Background: Cardiometabolic diseases are characterized by maladaptive immune infiltration in metabolic tissues. This results in unresolved inflammation, mediated by macrophages (M∅). Netrin-1 (Ntn1) causes macrophage retention by inhibiting cytoskeletal activity and induces a pro-inflammatory phenotype through receptor Unc5B. Emerging evidence suggests that cellular mechanics and metabolism are reciprocally regulated, but whether this plays a role in macrophage immunometabolism has not been explored. We hypothesized that Ntn1 stimulates a cytoskeletal-mediated rewiring of cellular metabolism toward a pro-inflammatory phenotype in macrophages. Methods/Results: We report that mechanical stress stimulates Ntn1 and Unc5b expression in macrophages along with proinflammatory genes known to promote atherosclerosis. RNA-sequencing analysis comparing control (M∅ WT ) with Ntn1 -silenced macrophages (M∅ Δ Ntn1 ) under high mechanical stress revealed a transcriptional signature associated with decreased biomechanical sensing and increased energy metabolism. This was confirmed by extracellular flux assays showing higher mitochondrial respiration in M∅ Δ Ntn1 . In addition, flow cytometry and live-cell imaging showed cytoskeletal remodelling and improved mitochondrial functionality in M∅ Δ Ntn1 as measured by higher mitochondrial potential, membrane integrity and network complexity.

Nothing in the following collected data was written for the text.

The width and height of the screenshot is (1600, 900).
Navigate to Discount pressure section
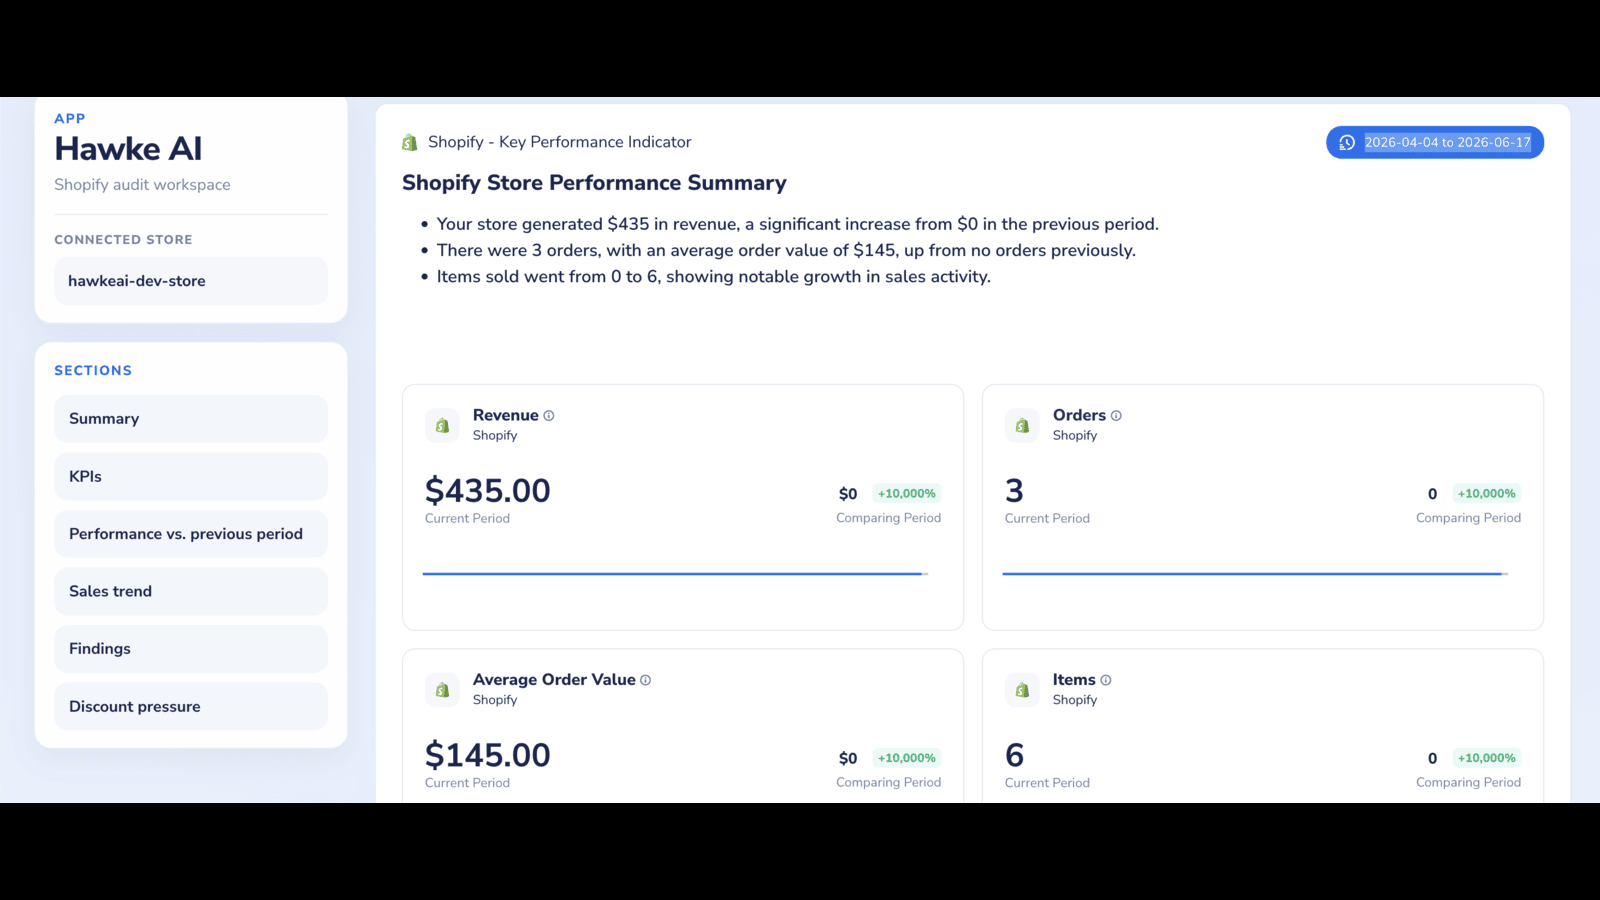[191, 706]
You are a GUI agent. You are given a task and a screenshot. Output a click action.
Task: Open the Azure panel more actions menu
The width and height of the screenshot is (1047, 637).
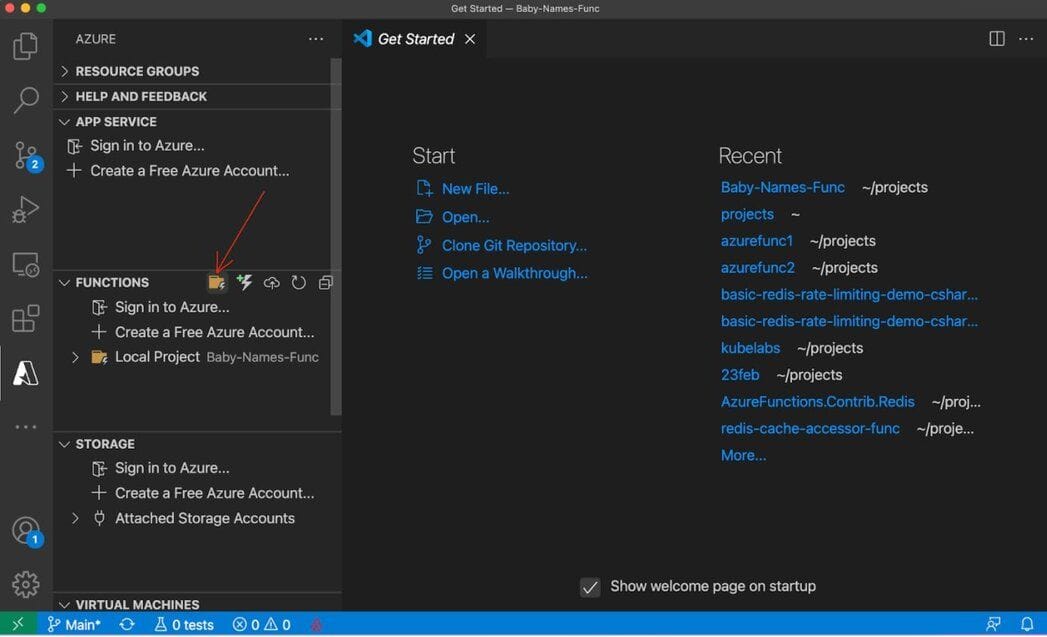pos(316,39)
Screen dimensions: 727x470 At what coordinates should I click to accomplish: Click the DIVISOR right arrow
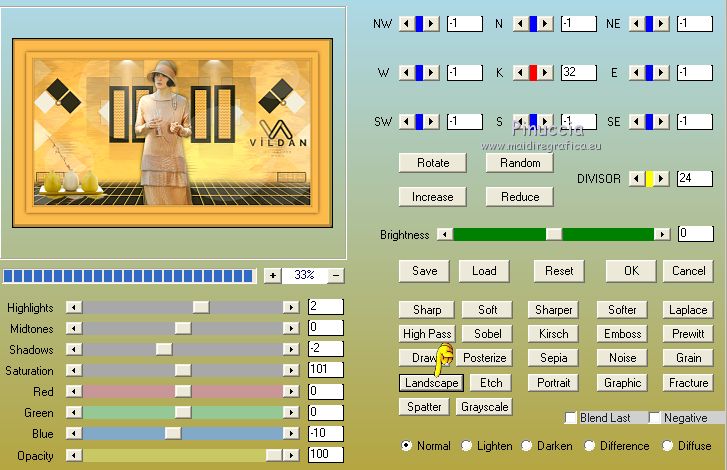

Importantly, incubation with recombinant Ntn1 reversed the effects of genetic loss of Ntn1 , but not that of Unc5b , suggesting receptor dependency. Furthermore, as Ntn1 is tied to cytoskeletal reorganization via Rho-associated kinase (ROCK) inhibition, we tested the effects of ROCK signaling on mitochondrial metabolism. Small molecule-mediated ROCK pathway activation raised mitochondrial membrane potential in M∅ WT , mimicking loss of Ntn1 , whereas ROCK inhibition restored mitochondrial membrane potential in M∅ Δ Ntn1 to wild type level. Conclusion: Taken together, our data shows that Ntn1, through Unc5B, decreases mitochondrial function through ROCK-mediated cytoskeletal reorganization. This suggests that Ntn1 perpetuates inflammation in cardiometabolic diseases through a cytoskeletal regulation of immunometabolism in macrophages.